• **Текст для чтения**
· · ·

Мелодии военного времени доносило до нас из общей уборной тоскливое пиликанье скрипки. Это играл Димкин отец, первостепенный математик, но, видимо, посредственный скрипач: «пилить» в жилой комнате ему не разрешалось. Он старался улучить момент, когда уборной не пользовались, но, бывало, увлекался, и небольшая очередь нетерпеливо слушала скрипку.
После чтения «Гекельберри Финна» мы с моим тезкой и Димкой решили бежать из дома. «Тома Сойера» у нас не оказалось, но мы догадывались, о чем это. Причин для бегства, кроме возрастной потребности, у нас не было. Перед побегом обсуждали, на что будем жить. Соучастников побега я уверил, что в дороге смогу добывать средства для пропитания, изготавливая и продавая мольберты. Надо было жить в то время, чтобы поверить, насколько абсурдность моего замысла подсказывалась обстановкой. С рук продавали всё, ибо не было ничего, кроме карточек, и те не всегда отоваривались. Моя тетка-учительница продала на барахолке простыни и подушки, на которых спала. Мальчишка, срезавший у меня пуговицы, собирался их загнать. Мольберты я видел на картинах в «Истории искусства» Гнедича, моя мать о мольберте мечтала, мне казалось, такой товар должен найти спрос. И мы побежали, вечером весь дом поднялся на поиски. Наш дом, собственно говоря, барак, в нем когда-то жили строители Магнитки, с войной туда поместили ученую публику, а с наступлением темноты мы и сами вернулись.

· · ·

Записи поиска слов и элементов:
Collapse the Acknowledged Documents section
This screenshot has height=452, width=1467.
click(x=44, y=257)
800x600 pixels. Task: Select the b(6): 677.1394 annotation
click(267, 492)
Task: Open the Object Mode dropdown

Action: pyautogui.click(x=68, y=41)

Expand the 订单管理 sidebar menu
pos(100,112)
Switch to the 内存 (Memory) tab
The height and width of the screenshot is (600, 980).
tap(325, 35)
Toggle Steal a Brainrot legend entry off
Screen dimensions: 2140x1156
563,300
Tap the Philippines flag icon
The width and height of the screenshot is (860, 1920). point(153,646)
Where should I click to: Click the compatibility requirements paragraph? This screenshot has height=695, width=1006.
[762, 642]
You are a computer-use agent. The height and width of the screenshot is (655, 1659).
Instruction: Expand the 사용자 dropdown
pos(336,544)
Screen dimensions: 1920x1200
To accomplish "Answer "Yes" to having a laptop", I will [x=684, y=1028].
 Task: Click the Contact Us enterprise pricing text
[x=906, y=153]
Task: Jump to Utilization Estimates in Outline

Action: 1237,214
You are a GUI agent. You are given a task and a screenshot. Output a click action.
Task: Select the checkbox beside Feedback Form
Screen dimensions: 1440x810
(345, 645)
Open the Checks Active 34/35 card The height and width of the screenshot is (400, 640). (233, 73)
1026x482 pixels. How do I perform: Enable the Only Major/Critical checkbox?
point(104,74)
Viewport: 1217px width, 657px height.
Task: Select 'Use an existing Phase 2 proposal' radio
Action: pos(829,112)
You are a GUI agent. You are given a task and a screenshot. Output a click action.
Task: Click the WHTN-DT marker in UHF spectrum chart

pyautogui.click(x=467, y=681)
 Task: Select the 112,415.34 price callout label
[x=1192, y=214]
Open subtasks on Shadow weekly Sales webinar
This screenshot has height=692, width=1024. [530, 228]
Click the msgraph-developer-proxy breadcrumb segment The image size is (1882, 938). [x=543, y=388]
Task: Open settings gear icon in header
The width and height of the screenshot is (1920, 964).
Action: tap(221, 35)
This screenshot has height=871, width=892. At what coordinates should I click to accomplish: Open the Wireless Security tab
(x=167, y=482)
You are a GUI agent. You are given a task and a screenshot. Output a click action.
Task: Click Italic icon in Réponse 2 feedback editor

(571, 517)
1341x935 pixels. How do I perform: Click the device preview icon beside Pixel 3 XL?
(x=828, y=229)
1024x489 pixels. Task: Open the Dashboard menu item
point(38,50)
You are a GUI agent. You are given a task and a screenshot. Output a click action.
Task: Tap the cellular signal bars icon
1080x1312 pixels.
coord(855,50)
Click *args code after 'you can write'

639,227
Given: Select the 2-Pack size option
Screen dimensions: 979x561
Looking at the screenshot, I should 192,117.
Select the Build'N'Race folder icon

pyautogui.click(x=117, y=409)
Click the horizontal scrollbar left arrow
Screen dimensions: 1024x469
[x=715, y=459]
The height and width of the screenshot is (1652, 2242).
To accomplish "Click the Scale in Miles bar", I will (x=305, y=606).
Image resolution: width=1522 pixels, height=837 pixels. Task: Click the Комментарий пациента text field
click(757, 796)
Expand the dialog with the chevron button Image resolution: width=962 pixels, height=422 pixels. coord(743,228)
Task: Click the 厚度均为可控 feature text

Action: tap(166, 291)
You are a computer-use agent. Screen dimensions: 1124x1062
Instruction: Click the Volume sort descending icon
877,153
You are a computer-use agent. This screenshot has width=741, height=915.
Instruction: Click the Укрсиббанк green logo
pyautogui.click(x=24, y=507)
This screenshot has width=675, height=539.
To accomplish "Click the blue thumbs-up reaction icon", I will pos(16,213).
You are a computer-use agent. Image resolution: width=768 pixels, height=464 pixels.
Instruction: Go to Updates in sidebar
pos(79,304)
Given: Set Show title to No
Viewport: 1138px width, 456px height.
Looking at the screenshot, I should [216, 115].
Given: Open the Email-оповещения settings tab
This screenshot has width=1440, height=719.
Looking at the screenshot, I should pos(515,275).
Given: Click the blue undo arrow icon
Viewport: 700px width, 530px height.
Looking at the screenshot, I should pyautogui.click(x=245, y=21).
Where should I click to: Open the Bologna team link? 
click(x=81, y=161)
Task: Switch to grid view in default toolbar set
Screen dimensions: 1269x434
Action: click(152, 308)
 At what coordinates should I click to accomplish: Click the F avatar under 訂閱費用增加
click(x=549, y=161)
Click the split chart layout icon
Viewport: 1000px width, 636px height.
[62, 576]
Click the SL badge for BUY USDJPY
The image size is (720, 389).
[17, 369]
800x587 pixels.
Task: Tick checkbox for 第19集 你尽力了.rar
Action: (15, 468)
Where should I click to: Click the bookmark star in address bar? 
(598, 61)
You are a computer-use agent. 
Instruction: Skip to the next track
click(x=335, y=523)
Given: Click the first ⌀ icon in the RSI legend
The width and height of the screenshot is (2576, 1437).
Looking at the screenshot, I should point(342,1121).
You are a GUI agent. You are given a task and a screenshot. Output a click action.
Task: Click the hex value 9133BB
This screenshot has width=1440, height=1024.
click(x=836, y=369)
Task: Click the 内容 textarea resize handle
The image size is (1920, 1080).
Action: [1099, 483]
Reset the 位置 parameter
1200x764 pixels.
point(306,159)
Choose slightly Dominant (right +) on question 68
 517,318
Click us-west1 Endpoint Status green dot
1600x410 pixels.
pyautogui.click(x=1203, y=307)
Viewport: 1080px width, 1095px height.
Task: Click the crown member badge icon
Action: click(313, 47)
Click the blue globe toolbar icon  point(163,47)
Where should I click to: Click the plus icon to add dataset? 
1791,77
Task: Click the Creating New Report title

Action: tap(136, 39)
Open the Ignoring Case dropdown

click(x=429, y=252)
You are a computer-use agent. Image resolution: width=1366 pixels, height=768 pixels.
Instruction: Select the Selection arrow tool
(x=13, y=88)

· · ·

• **Задания**
1) Почему, согласно тексту для чтения, рассказчик рассчитывал, что мольберты найдут спрос? Ответьте в одном–трех предложениях.
2) Воспроизведите из текста для чтения всё подряд, от слов «Мелодии военного времени» и вниз до слов «нетерпеливо слушала скрипку.».

• **Ответы**
1) В то время с рук продавали всё, потому что, кроме карточек, ничего не было. Мольберты рассказчик видел на картинах в «Истории искусства» Гнедича, его мать о мольберте мечтала, и ему казалось, что такой товар должен найти спрос.

2)
Мелодии военного времени доносило до нас из общей уборной тоскливое пиликанье скрипки. Это играл Димкин отец, первостепенный математик, но, видимо, посредственный скрипач: «пилить» в жилой комнате ему не разрешалось. Он старался улучить момент, когда уборной не пользовались, но, бывало, увлекался, и небольшая очередь нетерпеливо слушала скрипку.